In the meantime, federal agencies and industry-safety groups are planning to send out a joint alert to the oil industry as early as this week, warning of the potential for imminent danger from inhaling hydrocarbons, according to several people involved in the effort. Much of the industry remains ignorant of the possible risks, they say...
I would think this is about a lack of oxygen, but hey, I could be wrong. Any ideas?

*Can't get to the article? Google the title.


  1. I wouldn't be surprised at all. I was once deactivating ~0.15 g polyolefin catalyst containing methylaluminoxane (MAO) with dilute sulfuric acid. Noticing gas evolution, I vented the screw cap vial (~20 mL). For the next 15 seconds, I had an intense headache and dizziness. It caught the attention of my coworker, who was shooting the breeze with me. "You OK? You just got really quiet."

    Looking into it further, headache and dizziness are often reported by people shortly before sewer gas explosions. Higher concentrations may well cause instant incapacitation followed by death.

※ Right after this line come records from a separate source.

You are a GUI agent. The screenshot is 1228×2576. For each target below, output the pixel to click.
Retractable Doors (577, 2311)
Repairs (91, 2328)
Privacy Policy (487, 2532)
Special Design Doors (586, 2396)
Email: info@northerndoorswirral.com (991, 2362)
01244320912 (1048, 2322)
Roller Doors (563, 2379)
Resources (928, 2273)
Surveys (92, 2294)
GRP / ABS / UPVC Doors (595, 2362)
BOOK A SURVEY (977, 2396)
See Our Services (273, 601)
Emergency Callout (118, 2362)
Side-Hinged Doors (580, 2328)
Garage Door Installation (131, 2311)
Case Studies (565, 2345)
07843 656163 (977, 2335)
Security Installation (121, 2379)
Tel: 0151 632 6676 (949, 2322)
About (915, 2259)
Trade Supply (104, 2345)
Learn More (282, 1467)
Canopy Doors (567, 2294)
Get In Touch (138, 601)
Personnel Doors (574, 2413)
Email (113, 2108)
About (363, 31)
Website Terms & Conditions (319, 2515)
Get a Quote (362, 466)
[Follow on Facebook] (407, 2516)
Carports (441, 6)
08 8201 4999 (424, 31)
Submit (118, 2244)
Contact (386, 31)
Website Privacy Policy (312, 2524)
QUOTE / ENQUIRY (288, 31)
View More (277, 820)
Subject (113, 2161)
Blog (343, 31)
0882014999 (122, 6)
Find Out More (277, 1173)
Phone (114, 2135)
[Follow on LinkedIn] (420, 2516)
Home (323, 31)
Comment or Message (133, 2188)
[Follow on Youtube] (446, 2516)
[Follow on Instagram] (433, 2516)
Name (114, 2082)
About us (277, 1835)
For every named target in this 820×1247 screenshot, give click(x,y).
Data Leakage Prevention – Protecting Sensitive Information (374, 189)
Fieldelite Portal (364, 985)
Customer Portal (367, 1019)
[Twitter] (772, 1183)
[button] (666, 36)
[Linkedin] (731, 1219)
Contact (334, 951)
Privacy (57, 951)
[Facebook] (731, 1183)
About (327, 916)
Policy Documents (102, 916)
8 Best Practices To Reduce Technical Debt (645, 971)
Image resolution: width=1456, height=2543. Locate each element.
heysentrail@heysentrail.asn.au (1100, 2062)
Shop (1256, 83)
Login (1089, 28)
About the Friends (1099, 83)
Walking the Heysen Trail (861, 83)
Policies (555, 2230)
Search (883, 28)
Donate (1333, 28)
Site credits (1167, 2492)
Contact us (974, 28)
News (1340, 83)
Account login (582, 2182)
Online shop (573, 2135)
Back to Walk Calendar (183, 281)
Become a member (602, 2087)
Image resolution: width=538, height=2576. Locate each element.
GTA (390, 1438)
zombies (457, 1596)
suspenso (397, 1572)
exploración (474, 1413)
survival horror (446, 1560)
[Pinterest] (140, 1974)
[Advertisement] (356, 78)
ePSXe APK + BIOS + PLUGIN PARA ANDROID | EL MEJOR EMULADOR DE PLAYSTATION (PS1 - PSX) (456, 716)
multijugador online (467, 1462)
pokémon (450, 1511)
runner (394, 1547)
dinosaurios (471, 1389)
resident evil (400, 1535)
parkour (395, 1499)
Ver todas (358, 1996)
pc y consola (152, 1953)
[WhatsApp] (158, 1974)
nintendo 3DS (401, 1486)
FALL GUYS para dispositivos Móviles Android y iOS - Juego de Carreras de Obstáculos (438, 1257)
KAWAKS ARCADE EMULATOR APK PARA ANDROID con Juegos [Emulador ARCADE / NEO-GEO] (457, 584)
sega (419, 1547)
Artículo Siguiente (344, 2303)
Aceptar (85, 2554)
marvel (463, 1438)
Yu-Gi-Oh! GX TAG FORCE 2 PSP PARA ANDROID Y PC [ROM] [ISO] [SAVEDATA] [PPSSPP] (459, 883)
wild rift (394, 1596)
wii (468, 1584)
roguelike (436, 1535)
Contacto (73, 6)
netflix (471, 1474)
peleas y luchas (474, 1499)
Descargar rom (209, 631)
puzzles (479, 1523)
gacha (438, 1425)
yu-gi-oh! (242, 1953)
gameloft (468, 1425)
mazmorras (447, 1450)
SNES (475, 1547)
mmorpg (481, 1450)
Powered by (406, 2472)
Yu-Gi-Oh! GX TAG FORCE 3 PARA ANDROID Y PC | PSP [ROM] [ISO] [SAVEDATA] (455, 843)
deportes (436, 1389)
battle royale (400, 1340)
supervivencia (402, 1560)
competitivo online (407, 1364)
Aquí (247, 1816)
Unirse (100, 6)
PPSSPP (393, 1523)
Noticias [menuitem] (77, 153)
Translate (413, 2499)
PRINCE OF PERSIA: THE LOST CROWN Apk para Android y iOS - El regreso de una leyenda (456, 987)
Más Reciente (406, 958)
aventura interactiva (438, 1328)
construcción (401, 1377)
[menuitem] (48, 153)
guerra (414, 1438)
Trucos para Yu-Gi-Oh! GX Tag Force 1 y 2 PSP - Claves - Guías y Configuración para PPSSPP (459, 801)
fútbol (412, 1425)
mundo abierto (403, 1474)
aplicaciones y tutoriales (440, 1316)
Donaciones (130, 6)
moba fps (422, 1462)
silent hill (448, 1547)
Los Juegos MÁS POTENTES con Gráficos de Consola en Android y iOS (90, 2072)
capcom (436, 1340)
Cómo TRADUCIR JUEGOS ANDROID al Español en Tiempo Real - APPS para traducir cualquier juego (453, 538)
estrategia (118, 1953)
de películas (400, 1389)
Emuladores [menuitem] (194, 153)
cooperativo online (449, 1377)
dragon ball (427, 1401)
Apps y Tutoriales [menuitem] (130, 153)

  2. What was in those tanks? If it was crude oil, then it could be H2S.

  3. It would be interesting to compare the time of day and the recorded wind speed at the time. If this happens in the afternoon, when there is no wind, then I would suspect low boiling hydrocarbons offgassing from the crude because sun heats up the tanks during the day, and if there is no wind the vapors/gases can pool on top of these ginormous tanks. Should you become anesthetized/suffer a seizure or arrhythmia and fall down into the vapor blanket sitting on the tank, you won't come back to. An obvious solution would be to hire more people and do these inspections in pairs.

    Also, I wonder if this spate of deaths is a more recent phenomenon, and if the incidents happened mostly with shale oil obtained by fracking. (It contains far more volatiles than conventional crude)

  4. It could be work-related heart attacks blamed on chemicals.

    Some companies require workers to put on 40-60lbs of safety gear to climb the catwalks. Combined with a hot day, such physical assertion could be deadly for a 50+ year old who has a heart condition and a potbelly. (Many fit that physical description at a couple plants with those rules.) I know a guy who went into congestive heart failure after a bad day at work.


      It's pretty clear that's not the case.

  5. I've often noticed a larger proportion of dead birds on the roofs and around chemistry buildings. Proverbial canaries in the coal mine?